Sunday, March 18, 2007

That $8 hotel

What’s the big deal? Everyone wants to know about the $8 a night hotel. Actually, it was a “guest house,” had a bed, and a mosquito net, and an actual bathroom. The big red bug that scurried under the bed when I first arrived in was included in the price. Eventually there was light, once they got petrol for the generator. So no problems.

The bug liked to whiz out from under the bed and hide under my sandals, which was his downfall. I whacked him with a Teva and he went to that big bug heaven in the sky. (No, Sarah, it wasn’t a “palmetto bug,” just some 3-inch African bug with lots of legs.)

Oh, yes, and it had a cold shower, which was just a shower head on the wall of the bathroom, but it WAS a shower, and cold is relative. And a window that I had to have open because it was so hot inside the net, no screen, so I kept the whacking-Tevas close by. Good for intruders of all species.

I took my flashlight and went looking for bottled water one evening in the row of little oil-lamp-lit booths that make up the shopping center. Ha – you would think I had said, “Do you have any Evian water please?” They looked at me both in awe and with something like amusement, and then I saw them selling people water in little plastic bags. (We’ve seen this before, people using straws to sip water from bags; the poor man’s Nalgene carrier.)

So what was I doing in this place? I jounced along the roads with a group of people from an organization called StraightTalk that does AIDS education. My assignment was to document a teachers’ training program that they are doing in neglected districts. In this case, it was Mayuge, in eastern Uganda, about three hours from Kampala. They offered to put me up in the one mzungu hotel in Iganga, where we stayed, but I decided that would be, well, mzungu-like.

I was there for three days of meetings – out in a lovely village set in lush, flat fields. The meetings were held in school classrooms, and there was the usual crush of students wanting to look at and touch the white woman. I don’t think they’ve ever seen this color skin before. In their fuchsia-pink uniforms they swarmed around me like mosquitoes and at first it was fun, then became a little alarming because there were so many and they were all trying to touch me. Except for a few, they did not speak English (they begin teaching in English in P5, which means the fifth primary grade). They were adorable, as are all the children here: barefoot, smiling, big huge eyes just full of questions.

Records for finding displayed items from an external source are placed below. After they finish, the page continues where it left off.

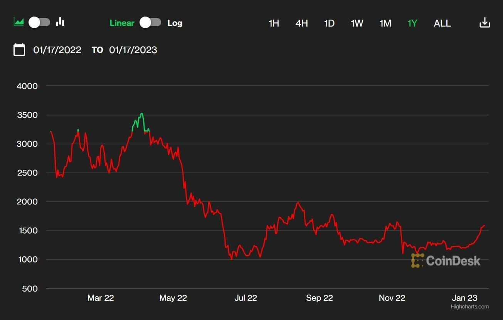Show the ALL time range
503x320 pixels.
click(442, 23)
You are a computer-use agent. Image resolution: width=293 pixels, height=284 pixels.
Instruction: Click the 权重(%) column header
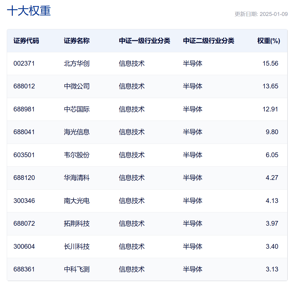(268, 41)
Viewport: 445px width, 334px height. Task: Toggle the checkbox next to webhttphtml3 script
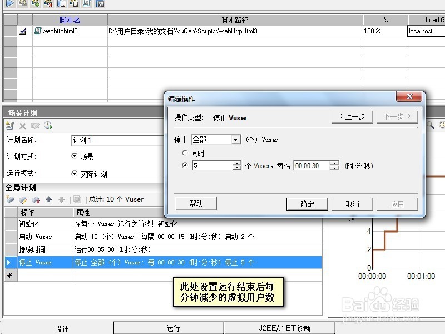(22, 31)
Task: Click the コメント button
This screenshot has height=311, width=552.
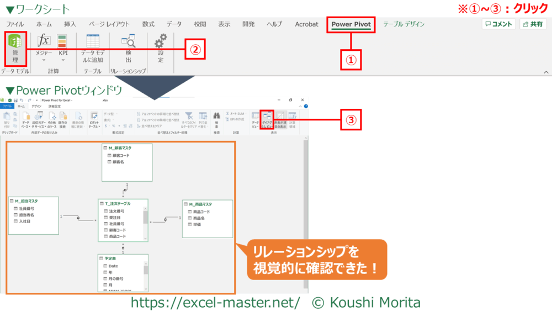Action: pyautogui.click(x=498, y=24)
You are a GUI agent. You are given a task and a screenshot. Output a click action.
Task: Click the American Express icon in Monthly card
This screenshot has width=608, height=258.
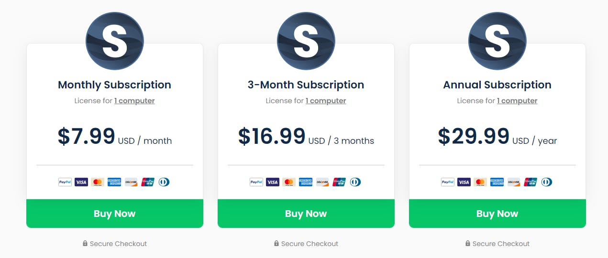114,182
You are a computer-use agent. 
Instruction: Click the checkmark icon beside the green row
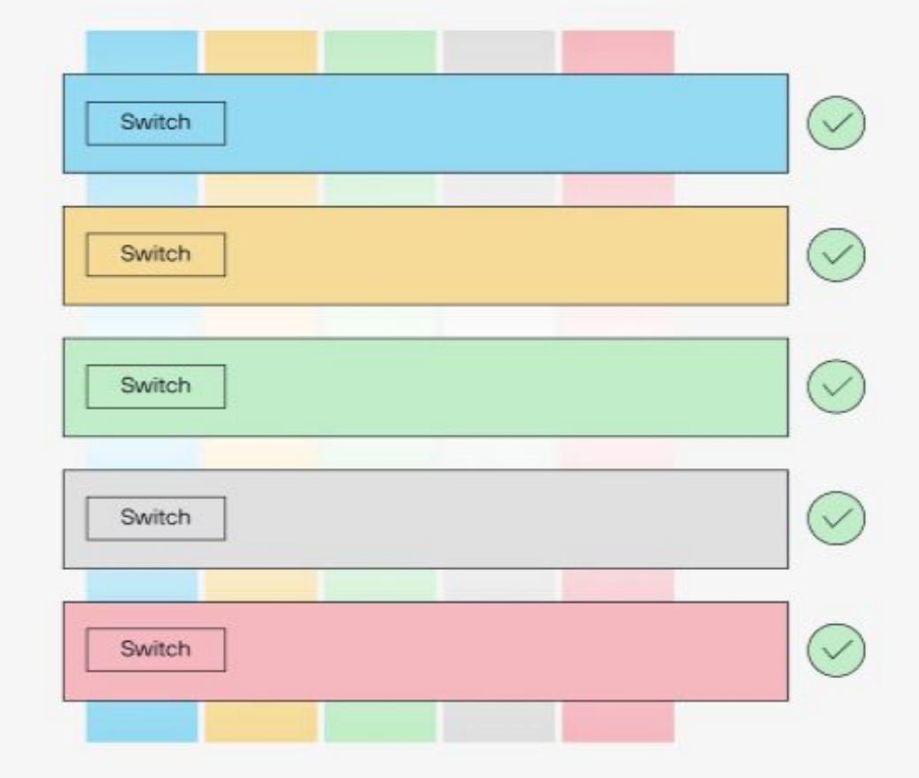(835, 387)
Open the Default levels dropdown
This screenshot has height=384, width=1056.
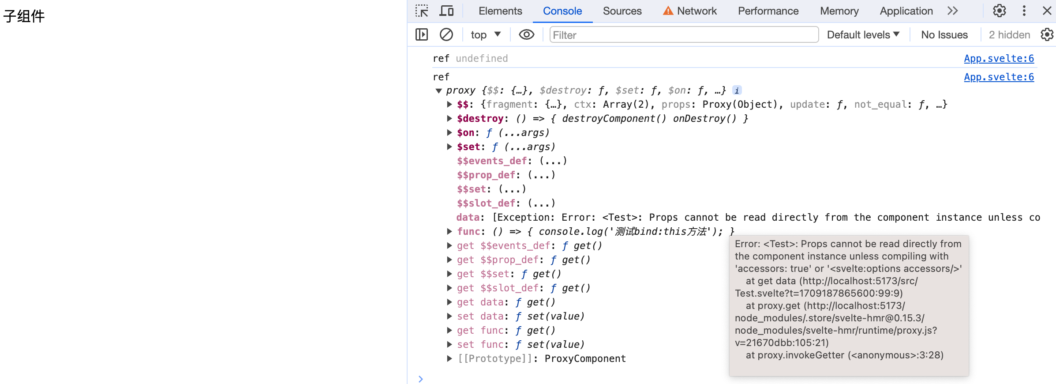point(862,34)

The school served them a breakfast of maize porridge in little blue mugs. The porridge is cooked by a woman in traditional dress in the brick kitchen in a huge pot over a wood fire. The man in the picture brought the firewood on his bicycle. And during the day the students performed lots of tasks around the grounds: dumping garbage in a pit (where it is later burned), using hoes to widen paths, cleaning the classrooms. At the entrance to the school are dozens of signs about avoiding AIDS: “Virginity is healthy,” “Delay sex,” “AIDS kills.” (Yes, this is a primary school. AIDS has touched everyone.)

We ate matoke (bananas steamed in banana leaves), cassava, rice, boiled chicken and beef for lunch, all ladled from big pots by the local women. Everyone ate with their fingers, scooping the matoke up and licking it off; me too. The leader of the workshop introduced me as a “very down-to-earth person – she eats what we eat.” I think it helped that I wouldn’t take any special treatment, including sitting on someone’s lap with my head smashed against the roof as 8 of us squeezed into a truck meant for 4 for the roller coaster ride on the red-dirt road.

Okay, so I pulled one mzungu thing. They were sending me back to Kampala by matatu/taxi. I watched the taxis on the way and thought, “Oh my gawd, this will take about 4 hours and they are filthy and crowded.” (Not to mention the carcasses of dead taxis you see everywhere.) So I pulled the age trick, told them how old I am and they insisted I get a driver home. I kind of like this being honest about age bit.